### Available records:
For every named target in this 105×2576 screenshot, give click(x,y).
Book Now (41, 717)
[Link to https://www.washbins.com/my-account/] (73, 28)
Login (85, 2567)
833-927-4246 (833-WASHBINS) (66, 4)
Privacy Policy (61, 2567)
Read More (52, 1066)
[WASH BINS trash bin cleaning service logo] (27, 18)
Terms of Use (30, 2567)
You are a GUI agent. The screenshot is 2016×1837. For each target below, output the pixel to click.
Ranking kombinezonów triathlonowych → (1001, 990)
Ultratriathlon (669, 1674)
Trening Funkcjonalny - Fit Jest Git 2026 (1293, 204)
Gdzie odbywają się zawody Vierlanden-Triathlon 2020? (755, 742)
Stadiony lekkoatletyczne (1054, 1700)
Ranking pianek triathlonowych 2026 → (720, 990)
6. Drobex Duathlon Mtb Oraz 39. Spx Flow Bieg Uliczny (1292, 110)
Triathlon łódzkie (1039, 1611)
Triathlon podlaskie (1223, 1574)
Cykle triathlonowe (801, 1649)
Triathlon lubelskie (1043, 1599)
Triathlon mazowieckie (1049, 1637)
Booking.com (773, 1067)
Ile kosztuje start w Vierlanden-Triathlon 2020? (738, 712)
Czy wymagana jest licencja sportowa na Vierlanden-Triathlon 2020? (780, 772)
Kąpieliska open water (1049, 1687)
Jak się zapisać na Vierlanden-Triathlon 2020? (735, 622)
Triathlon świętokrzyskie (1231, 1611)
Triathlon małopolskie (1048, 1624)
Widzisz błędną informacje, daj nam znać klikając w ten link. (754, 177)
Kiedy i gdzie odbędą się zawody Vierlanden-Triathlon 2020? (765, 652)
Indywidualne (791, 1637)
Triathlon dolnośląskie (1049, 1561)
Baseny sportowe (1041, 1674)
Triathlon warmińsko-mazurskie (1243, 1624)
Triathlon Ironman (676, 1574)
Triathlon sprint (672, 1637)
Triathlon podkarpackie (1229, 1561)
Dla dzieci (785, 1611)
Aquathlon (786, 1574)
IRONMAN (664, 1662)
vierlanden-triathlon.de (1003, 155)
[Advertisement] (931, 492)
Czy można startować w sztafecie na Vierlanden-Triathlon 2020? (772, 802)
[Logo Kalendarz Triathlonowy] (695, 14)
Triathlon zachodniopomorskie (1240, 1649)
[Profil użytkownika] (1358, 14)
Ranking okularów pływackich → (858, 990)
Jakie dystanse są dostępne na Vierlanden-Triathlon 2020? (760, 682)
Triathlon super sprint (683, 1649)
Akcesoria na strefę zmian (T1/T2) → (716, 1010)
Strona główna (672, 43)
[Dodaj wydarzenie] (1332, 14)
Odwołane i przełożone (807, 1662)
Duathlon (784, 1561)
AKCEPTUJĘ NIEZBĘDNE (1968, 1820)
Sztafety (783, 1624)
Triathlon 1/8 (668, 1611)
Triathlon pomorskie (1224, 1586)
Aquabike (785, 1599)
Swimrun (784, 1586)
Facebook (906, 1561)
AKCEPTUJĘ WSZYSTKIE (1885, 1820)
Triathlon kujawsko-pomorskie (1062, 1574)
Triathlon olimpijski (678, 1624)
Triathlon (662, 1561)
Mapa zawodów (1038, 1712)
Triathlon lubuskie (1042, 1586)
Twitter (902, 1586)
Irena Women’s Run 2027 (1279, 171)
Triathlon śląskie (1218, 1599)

### Description of the task:
Give an exact transcription of all the material.

### Reply to the exercise:
For every named target in this 105×2576 screenshot, give click(x,y).
Book Now (41, 717)
[Link to https://www.washbins.com/my-account/] (73, 28)
Login (85, 2567)
833-927-4246 (833-WASHBINS) (66, 4)
Privacy Policy (61, 2567)
Read More (52, 1066)
[WASH BINS trash bin cleaning service logo] (27, 18)
Terms of Use (30, 2567)
You are a GUI agent. The screenshot is 2016×1837. For each target below, output the pixel to click.
Ranking kombinezonów triathlonowych → (1001, 990)
Ultratriathlon (669, 1674)
Trening Funkcjonalny - Fit Jest Git 2026 (1293, 204)
Gdzie odbywają się zawody Vierlanden-Triathlon 2020? (755, 742)
Stadiony lekkoatletyczne (1054, 1700)
Ranking pianek triathlonowych 2026 → (720, 990)
6. Drobex Duathlon Mtb Oraz 39. Spx Flow Bieg Uliczny (1292, 110)
Triathlon łódzkie (1039, 1611)
Triathlon podlaskie (1223, 1574)
Cykle triathlonowe (801, 1649)
Triathlon lubelskie (1043, 1599)
Triathlon mazowieckie (1049, 1637)
Booking.com (773, 1067)
Ile kosztuje start w Vierlanden-Triathlon 2020? (738, 712)
Czy wymagana jest licencja sportowa na Vierlanden-Triathlon 2020? (780, 772)
Kąpieliska open water (1049, 1687)
Jak się zapisać na Vierlanden-Triathlon 2020? (735, 622)
Triathlon świętokrzyskie (1231, 1611)
Triathlon małopolskie (1048, 1624)
Widzisz błędną informacje, daj nam znać klikając w ten link. (754, 177)
Kiedy i gdzie odbędą się zawody Vierlanden-Triathlon 2020? (765, 652)
Indywidualne (791, 1637)
Triathlon dolnośląskie (1049, 1561)
Baseny sportowe (1041, 1674)
Triathlon warmińsko-mazurskie (1243, 1624)
Triathlon Ironman (676, 1574)
Triathlon sprint (672, 1637)
Triathlon podkarpackie (1229, 1561)
Dla dzieci (785, 1611)
Aquathlon (786, 1574)
IRONMAN (664, 1662)
vierlanden-triathlon.de (1003, 155)
[Advertisement] (931, 492)
Czy można startować w sztafecie na Vierlanden-Triathlon 2020? (772, 802)
[Logo Kalendarz Triathlonowy] (695, 14)
Triathlon zachodniopomorskie (1240, 1649)
[Profil użytkownika] (1358, 14)
Ranking okularów pływackich → (858, 990)
Jakie dystanse są dostępne na Vierlanden-Triathlon 2020? (760, 682)
Triathlon super sprint (683, 1649)
Akcesoria na strefę zmian (T1/T2) → (716, 1010)
Strona główna (672, 43)
[Dodaj wydarzenie] (1332, 14)
Odwołane i przełożone (807, 1662)
Duathlon (784, 1561)
AKCEPTUJĘ NIEZBĘDNE (1968, 1820)
Sztafety (783, 1624)
Triathlon 1/8 (668, 1611)
Triathlon pomorskie (1224, 1586)
Aquabike (785, 1599)
Swimrun (784, 1586)
Facebook (906, 1561)
AKCEPTUJĘ WSZYSTKIE (1885, 1820)
Triathlon kujawsko-pomorskie (1062, 1574)
Triathlon olimpijski (678, 1624)
Triathlon (662, 1561)
Mapa zawodów (1038, 1712)
Triathlon lubuskie (1042, 1586)
Twitter (902, 1586)
Irena Women’s Run 2027 (1279, 171)
Triathlon śląskie (1218, 1599)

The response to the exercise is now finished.